I hold up my hand so that her beautiful, glimmering wedding ring stares her in the face. “Missing something?”
She exhales slowly. “I had a feeling I left it at your place.”
She reaches for it, but I pull my hand back. The fact that she hadn’t been concerned about losing something so valuable—not only in cost, but in the meaning of her marriage—is astounding. She couldn’t love Michael. Not really. Not if she was so careless with her wedding ring. Joanna’s features seem to morph right in front of me. Gone is the friend with the kind eyes, the woman we saved from a violent husband last night. Her features harden, and the swelling above her eye becomes more pronounced. But Joanna is no victim. I don’t know why it took me until now to see it. I was deceived like the rest of them. Tricked into believing someone so beautiful could never be so evil.

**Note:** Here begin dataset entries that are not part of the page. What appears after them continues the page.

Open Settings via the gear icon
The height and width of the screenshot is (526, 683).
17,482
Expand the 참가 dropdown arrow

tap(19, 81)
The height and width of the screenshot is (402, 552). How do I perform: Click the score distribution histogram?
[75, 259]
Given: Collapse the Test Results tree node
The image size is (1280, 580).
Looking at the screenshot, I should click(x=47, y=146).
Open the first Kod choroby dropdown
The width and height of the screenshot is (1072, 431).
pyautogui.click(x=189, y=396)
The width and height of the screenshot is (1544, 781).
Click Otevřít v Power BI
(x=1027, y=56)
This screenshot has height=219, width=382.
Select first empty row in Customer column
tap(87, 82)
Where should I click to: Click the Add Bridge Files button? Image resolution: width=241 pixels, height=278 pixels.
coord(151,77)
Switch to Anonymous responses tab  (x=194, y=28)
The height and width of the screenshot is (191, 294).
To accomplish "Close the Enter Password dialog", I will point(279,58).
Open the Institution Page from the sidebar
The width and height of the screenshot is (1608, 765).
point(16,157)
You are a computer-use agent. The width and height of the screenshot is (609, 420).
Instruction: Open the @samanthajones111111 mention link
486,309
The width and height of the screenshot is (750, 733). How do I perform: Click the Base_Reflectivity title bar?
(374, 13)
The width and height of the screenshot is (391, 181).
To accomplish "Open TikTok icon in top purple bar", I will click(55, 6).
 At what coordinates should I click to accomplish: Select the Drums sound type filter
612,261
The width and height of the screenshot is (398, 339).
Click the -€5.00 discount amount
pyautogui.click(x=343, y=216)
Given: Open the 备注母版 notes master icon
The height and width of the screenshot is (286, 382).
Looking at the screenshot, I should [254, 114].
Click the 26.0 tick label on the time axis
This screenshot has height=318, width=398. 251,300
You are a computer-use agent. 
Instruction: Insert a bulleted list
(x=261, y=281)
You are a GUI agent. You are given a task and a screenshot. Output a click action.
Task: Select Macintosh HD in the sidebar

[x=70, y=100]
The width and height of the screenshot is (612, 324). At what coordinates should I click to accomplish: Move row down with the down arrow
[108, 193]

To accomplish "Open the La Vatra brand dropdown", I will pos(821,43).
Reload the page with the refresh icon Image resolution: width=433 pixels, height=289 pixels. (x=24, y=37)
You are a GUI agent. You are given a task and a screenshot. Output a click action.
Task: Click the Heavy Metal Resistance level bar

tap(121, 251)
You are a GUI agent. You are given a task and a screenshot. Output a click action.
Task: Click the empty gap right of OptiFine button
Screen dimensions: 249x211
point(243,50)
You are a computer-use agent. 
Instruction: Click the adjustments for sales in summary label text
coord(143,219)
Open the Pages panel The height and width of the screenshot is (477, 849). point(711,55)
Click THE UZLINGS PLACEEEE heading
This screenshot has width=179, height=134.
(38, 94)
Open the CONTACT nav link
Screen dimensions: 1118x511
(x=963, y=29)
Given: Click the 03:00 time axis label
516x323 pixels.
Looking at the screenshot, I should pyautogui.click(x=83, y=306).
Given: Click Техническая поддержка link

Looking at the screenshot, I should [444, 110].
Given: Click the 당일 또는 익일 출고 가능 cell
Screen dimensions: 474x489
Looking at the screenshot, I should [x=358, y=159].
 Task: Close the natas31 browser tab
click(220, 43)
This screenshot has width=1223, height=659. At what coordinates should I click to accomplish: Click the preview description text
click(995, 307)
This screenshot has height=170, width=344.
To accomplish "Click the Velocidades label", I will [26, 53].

“So you’re not even going to deny it.” I’m fighting back tears.
“Just give it back, Rachael,” she spits out. “I’m not playing games.”
“Aren’t you?”
Joanna glares, thrusting out her hand. “I won’t ask you for it again.”
I shake my head, dizzy. “How long have you been sleeping with my husband?”
“Why are you doing this? Seriously, Rachael, I don’t know why you’re so upset. He told me about the way your relationship works. What’s the problem?”
“You, Joanna. The problem is you. We were never supposed to sleep with people we knew. It was never supposed to be personal. You were my friend.”
“Were?” Her thinly plucked eyebrows rise. “You’re going to throw away our friendship over meaningless sex?”
“It’s only meaningless sex to you. But it means something to me. To my marriage.” Her ring burns on my finger, and I ache to get it off.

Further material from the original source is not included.